The numbers after the channel name are the minimum and maximum value of that channel in the grid for the current timeline frame. The ranges can change as you scroll the timeline as the temperature in a cache file rises, smoke dissipates, speed changes, etc., so keep in mind that the data range for one frame might not be representative for the entire cache sequence.
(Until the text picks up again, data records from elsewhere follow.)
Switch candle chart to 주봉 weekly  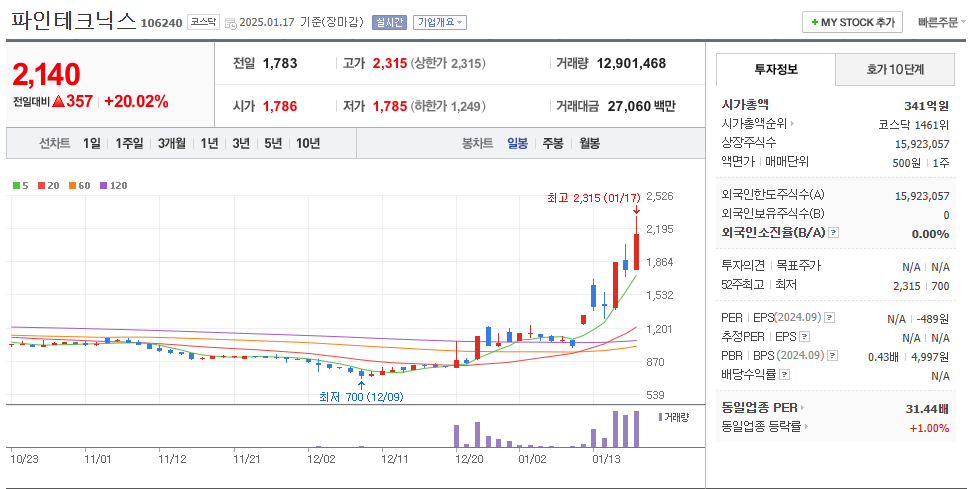click(552, 143)

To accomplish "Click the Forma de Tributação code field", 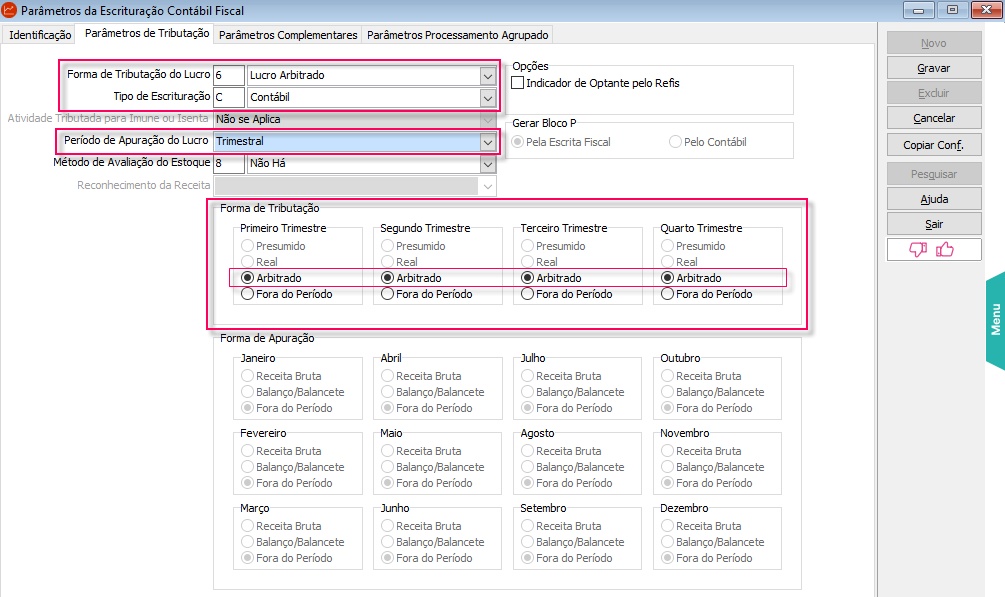I will pyautogui.click(x=228, y=76).
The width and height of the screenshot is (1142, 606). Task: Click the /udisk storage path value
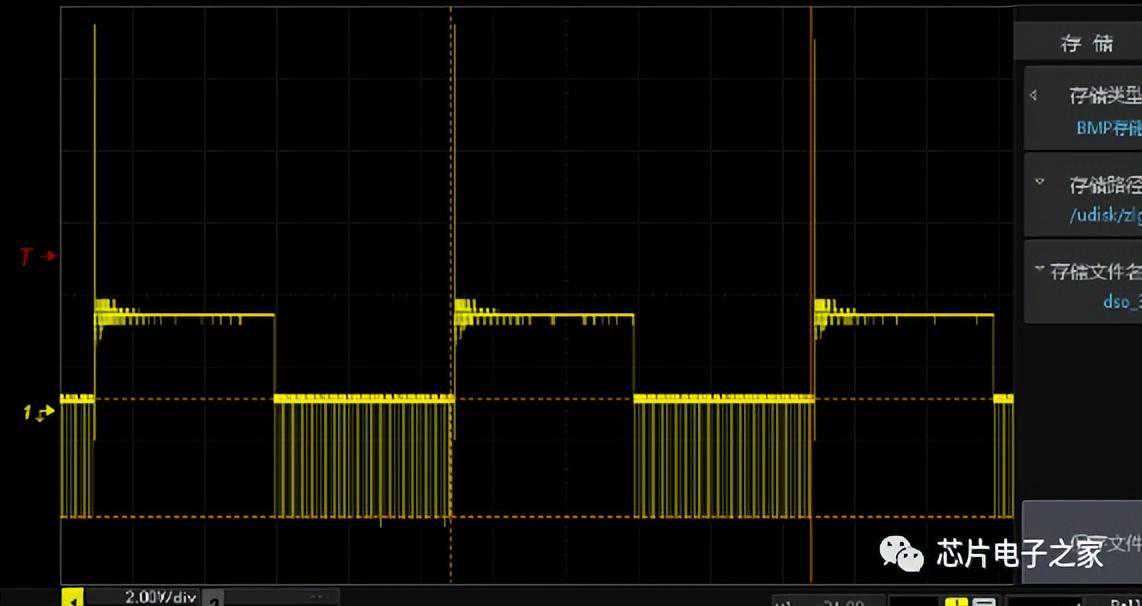(x=1104, y=215)
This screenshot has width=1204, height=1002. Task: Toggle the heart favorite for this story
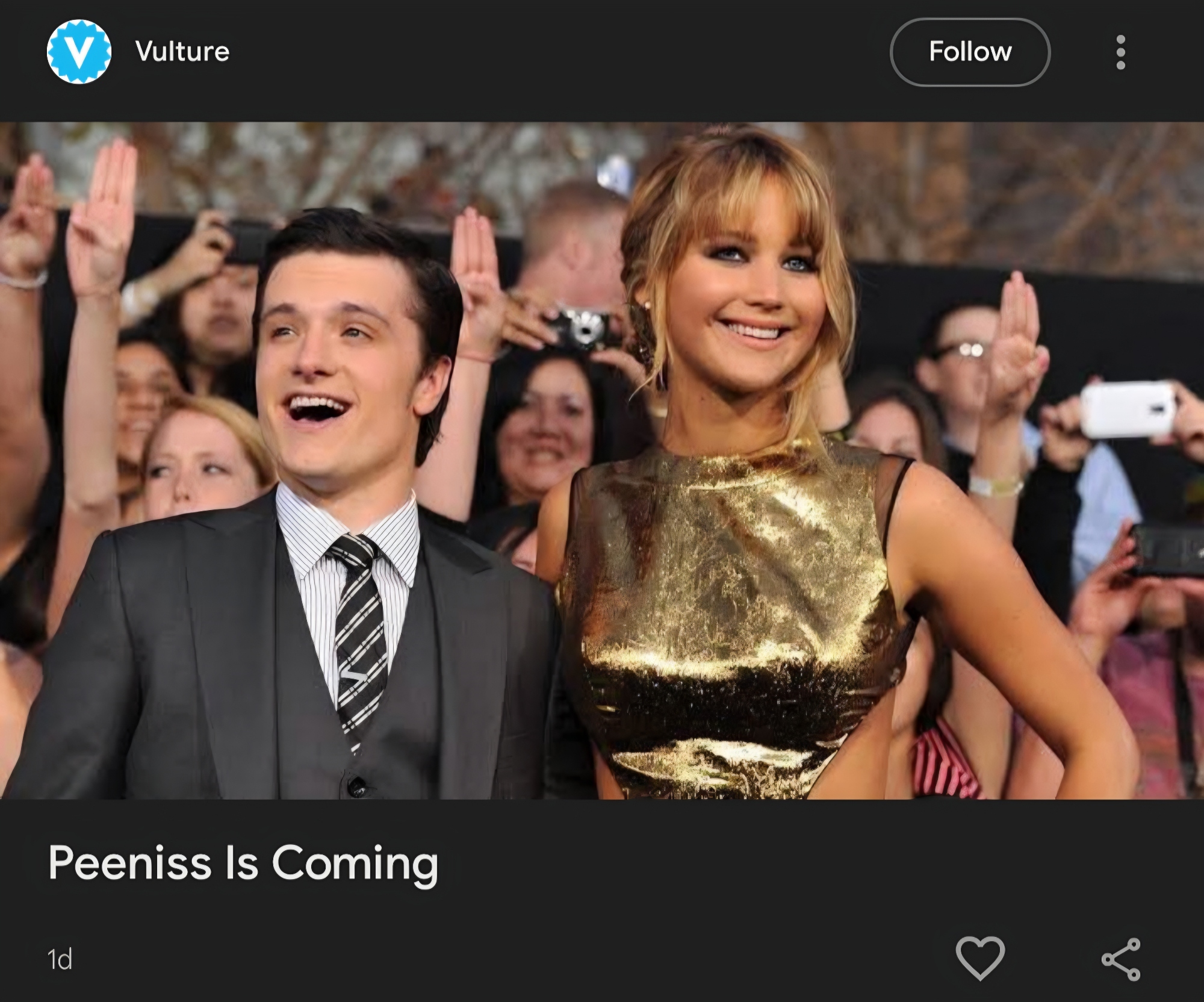coord(980,958)
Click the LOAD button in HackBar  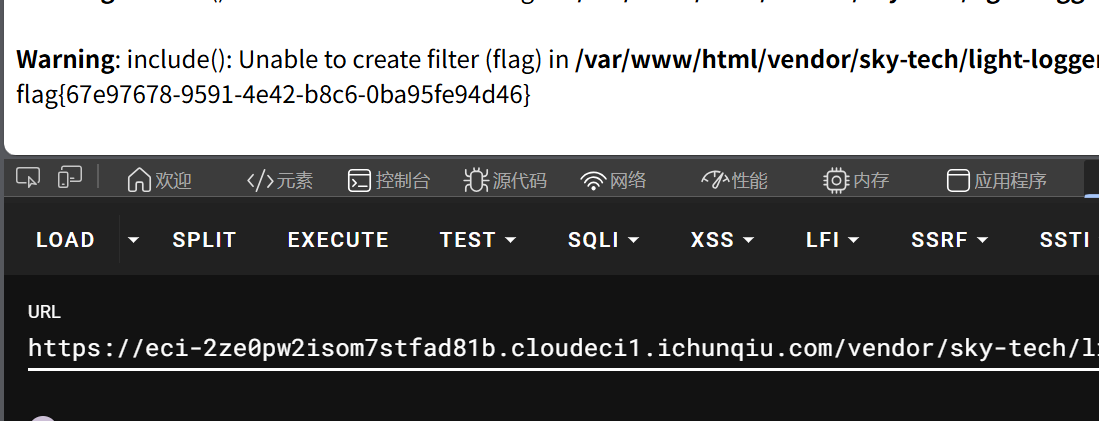point(65,240)
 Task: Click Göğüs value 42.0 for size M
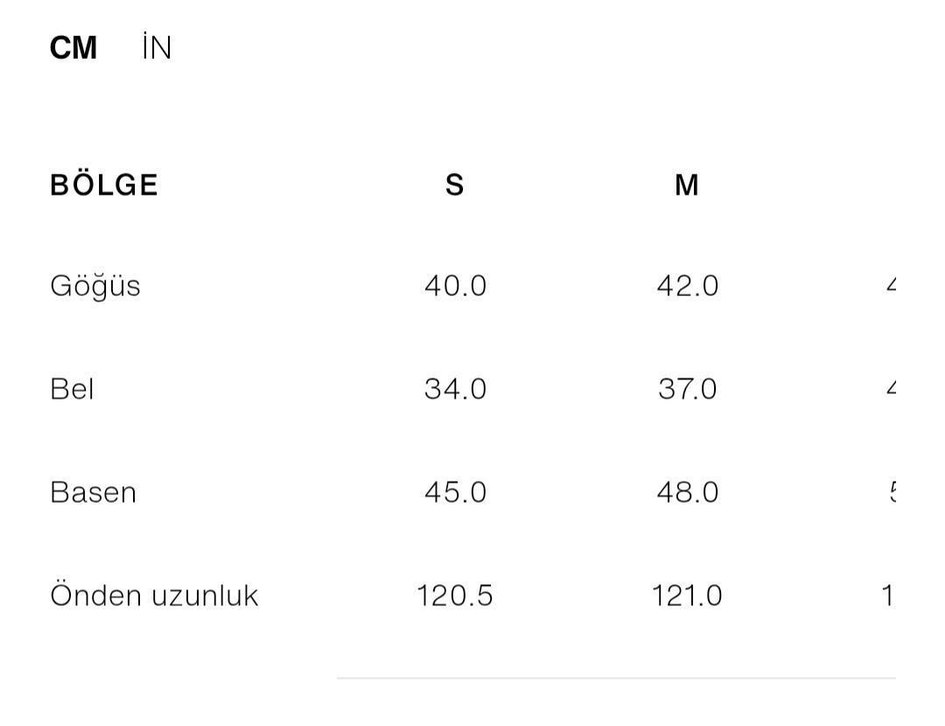pos(687,286)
If you want to study the cache and find which are the voxels where the channels have highest or lowest values, or if you are interested which voxels fit in a certain range, you can use the Voxel Preview to find out. Next to each Grid Channel there are two fields with the maximum and minimum value that will be shown in the viewport. Voxels which have channel values less than the minimum will not be shown, and voxels with values larger than the maximum will not be shown either. By default, Auto Range is enabled and Phoenix would automatically figure out what range to show so you would get useful viewport preview. When you want to examine the cache, turn off Auto Range, turn off unwanted grid channels and you will be able to adjust the minimum and maximum values visible in the viewport.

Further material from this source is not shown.